* _SOURCE INFORMATION_:
§ §

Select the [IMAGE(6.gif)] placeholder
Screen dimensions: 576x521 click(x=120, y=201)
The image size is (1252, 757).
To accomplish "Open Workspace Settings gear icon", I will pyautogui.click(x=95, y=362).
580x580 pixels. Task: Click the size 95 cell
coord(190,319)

§ §

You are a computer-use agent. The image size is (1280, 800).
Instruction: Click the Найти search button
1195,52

§ §

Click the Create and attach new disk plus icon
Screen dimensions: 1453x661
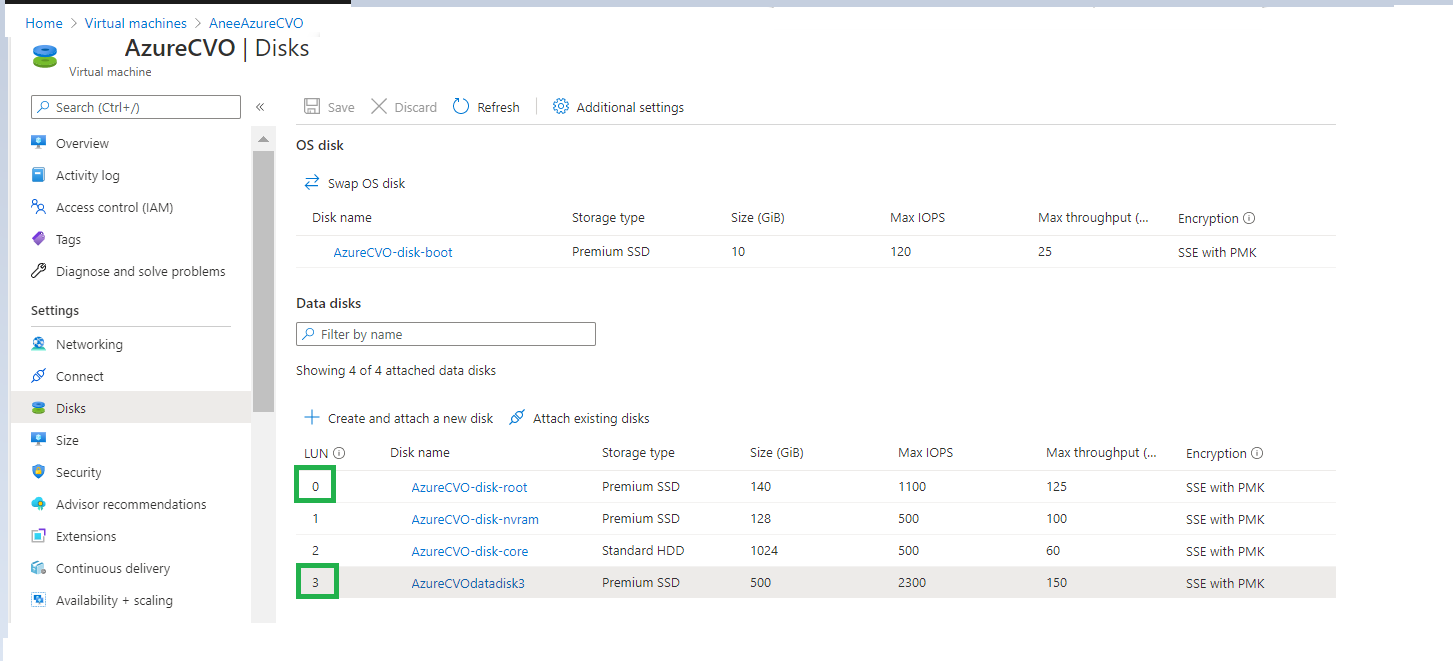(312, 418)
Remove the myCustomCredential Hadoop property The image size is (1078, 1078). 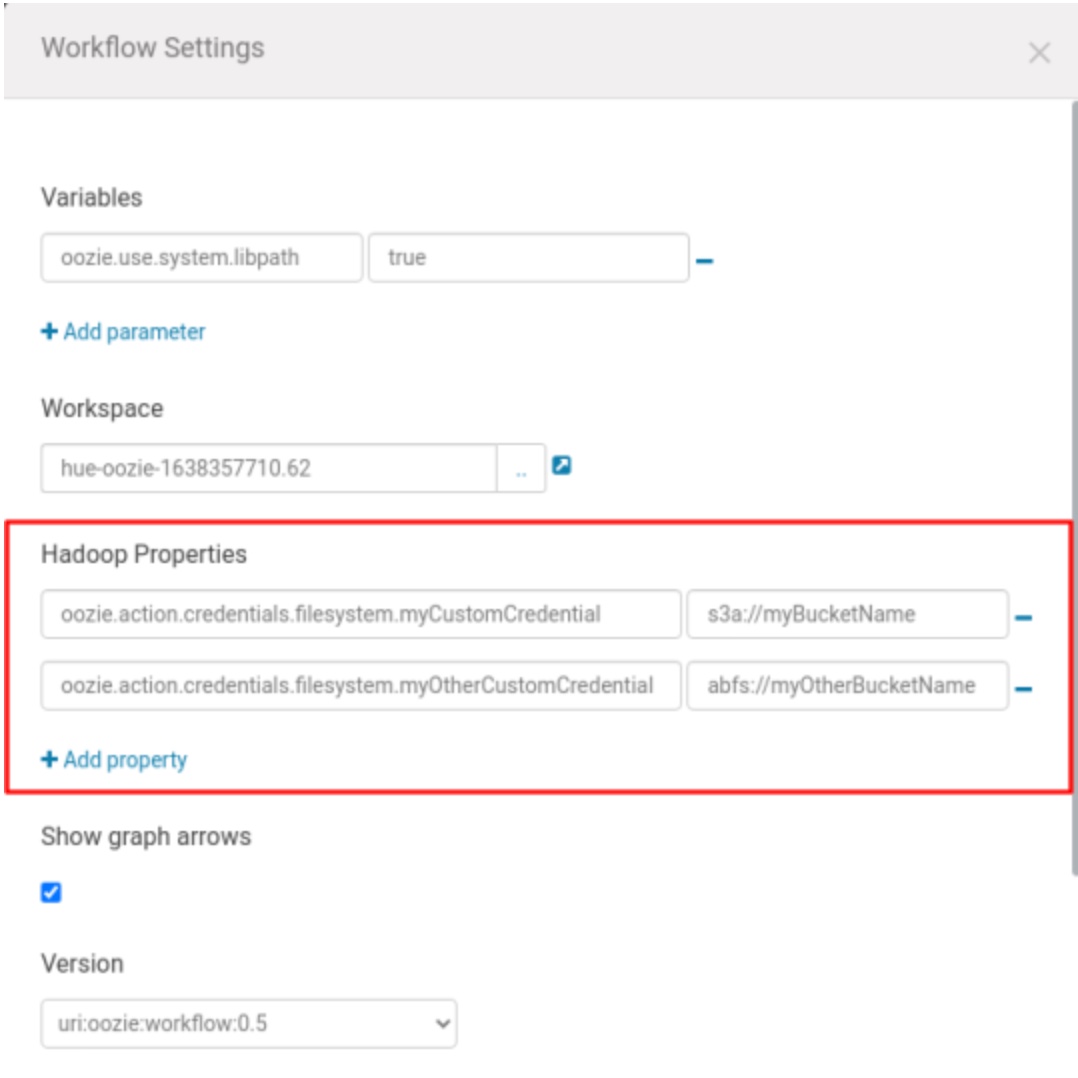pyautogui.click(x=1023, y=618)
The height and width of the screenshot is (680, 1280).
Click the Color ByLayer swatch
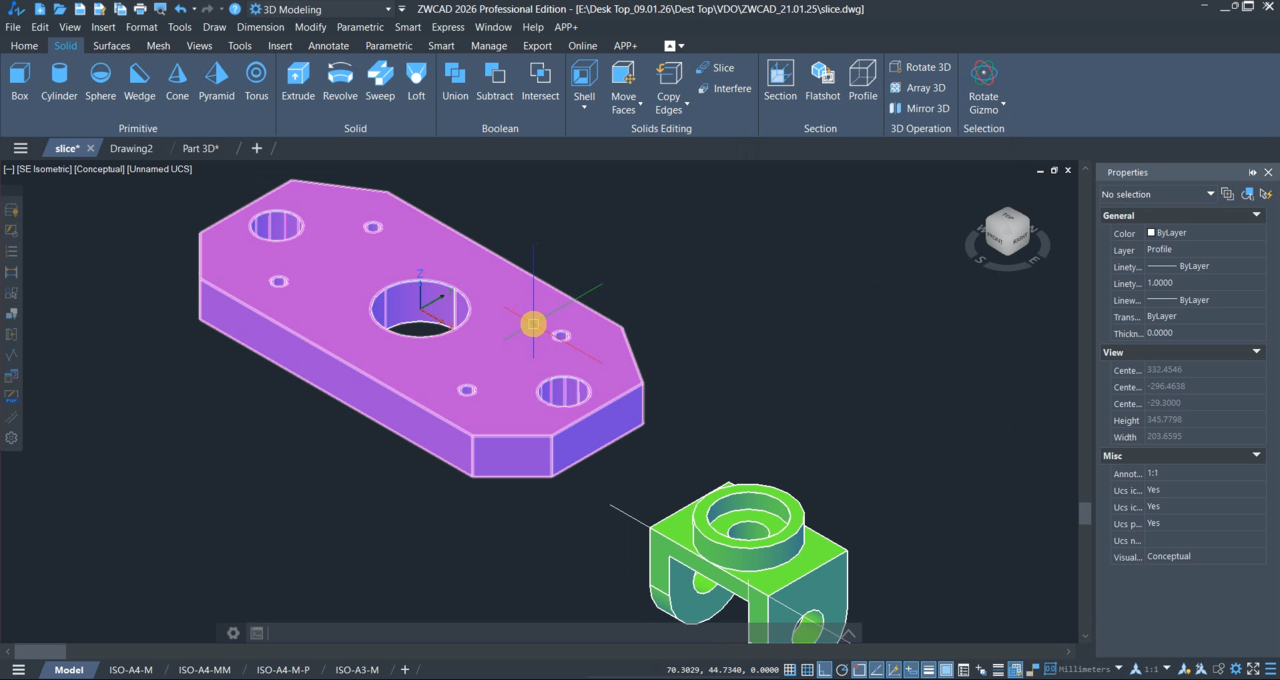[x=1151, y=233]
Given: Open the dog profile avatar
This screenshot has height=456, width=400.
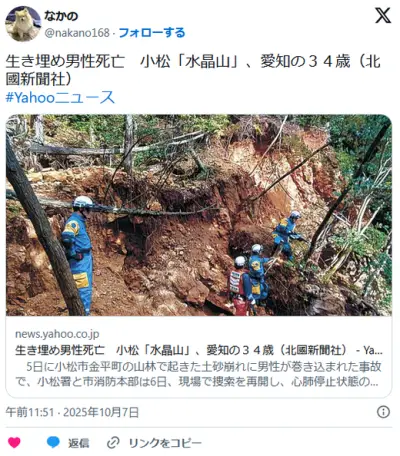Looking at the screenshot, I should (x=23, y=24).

§ §

* _WHAT YOU SHOULD DO_:
Filter the records above down to the lines containing "Open".

* _TASK RESULT_:
To accomplish "Open Workspace Settings gear icon", I will pyautogui.click(x=95, y=362).
Given: Open the dog profile avatar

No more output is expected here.